The following information will be tabulated and evaluated on the results of 30 iterations of 10 different documents (300 iterations in total), given the prompts to generate the problem with the output format specified in NL, TS and ZD, respectively.

  • parse: The percentage of documents that can be parsed as JSON with simple preprocessing
  • schema: Percentage of JSON structure that matches our specified structure when parsed.
  • count: Percentage of issues that meet the requirements if the structure is correct.
  • length: Percentage of string lengths that meet your requirements if the structure is correct.

Assuming that the prompt differences would be greater in settings with a higher diversity of generation, we fixed the setting to a realistic upper limit: Temperature=1.2, which is used in the task of generating diverse results.

Result

NL

parse
0.84 (251/300)

scheme
0.57 (143/251)

count
0.8 (114/143)

length
0.8 (1556/1950)

TS

parse
0.95 (284/300)

scheme
1.0 (283/284)

count
0.73 (206/283)

length
0.76 (2861/3788)

ZOD

parse
0.94 (278/296)

scheme
1.0 (278/278)

count
0.82 (228/278)

length
0.79 (2935/3736)

The large difference between "NL" and "TS and ZOD" in the prase and schema tests indicates that using an artificial language to specify the structure of the output is still more controllable than using natural language. This shows that it is still easier to control the structure of the output using an artificial language than using a natural language.

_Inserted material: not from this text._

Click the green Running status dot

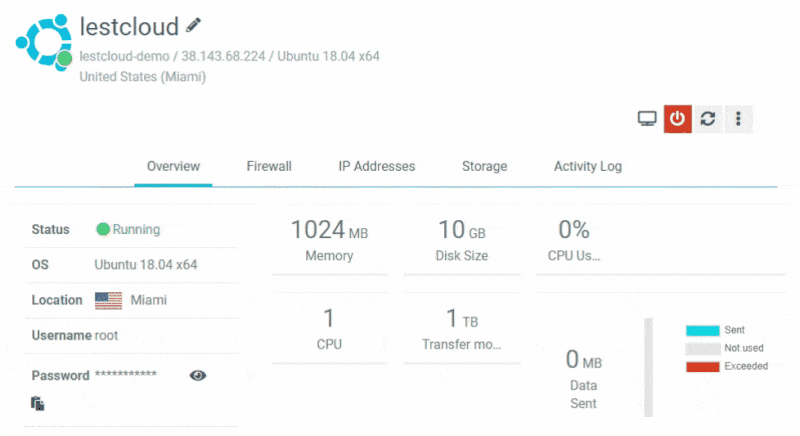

On top of that, there is no significant difference between TypeScript and Zod in the parse and schema tests. On the other hand, TypeScript's count and length scores are worse than those of Zod and natural language as well, suggesting that the way TypeScript puts constraints on the number of pieces or characters in a type expression may be less likely to attract attention than Schema's specification.

From the above, in terms of the easiest way to produce the most targeted structure, using Schema expressions has a better numerical performance. However, in addition to Zod, there are other Schema expression libraries such as Yup / io-ts / joi, which have similar description methods but different details, and we are not sure if we can control them as we intend to specify. Also, since Schema is less universal than TypeScript, it is necessary to be aware of the possibility that there will be changes in the description in the future.

Conclusion

This article compares and contrasts the use of natural language, TypeScript, and Zod to control the output format of ChatGPT. Its main focus is on how well these methods allow ChatGPT to generate accurate data structures and how well they control ChatGPT's attention.

As a result, we found that using a programming language to specify the structure of the output is more accurate than using natural language. Specifically, the rate at which the output is successfully parsed and the rate at which the schema matches the specified one is higher for both TypeScript and Zod than for natural language, and there is no significant difference between the two.

However, we found that TypeScript was inferior to Zod and natural language when it came to constraining the number of items and the length of strings. This may be due to the fact that TypeScript's type expressions are difficult to include constraints on the number of items and the length of strings, and therefore are less attentive than Schema's specifications.

From this point of view, Schema expressions are appropriate in that they are the easiest to produce the targeted structure. However, Schema expressions have less universality than TypeScript, and the descriptions are subject to change, so care must be taken in this respect.

Based on the above, we believe that TypeScript type expressions are the most useful for specifying JSON output and controlling its structure. However, since TypeScript type expressions have slightly inferior restrictions on the number and length of pieces compared to Schema, it is recommended that these elements be further controlled by plain-text instructions in the prompts.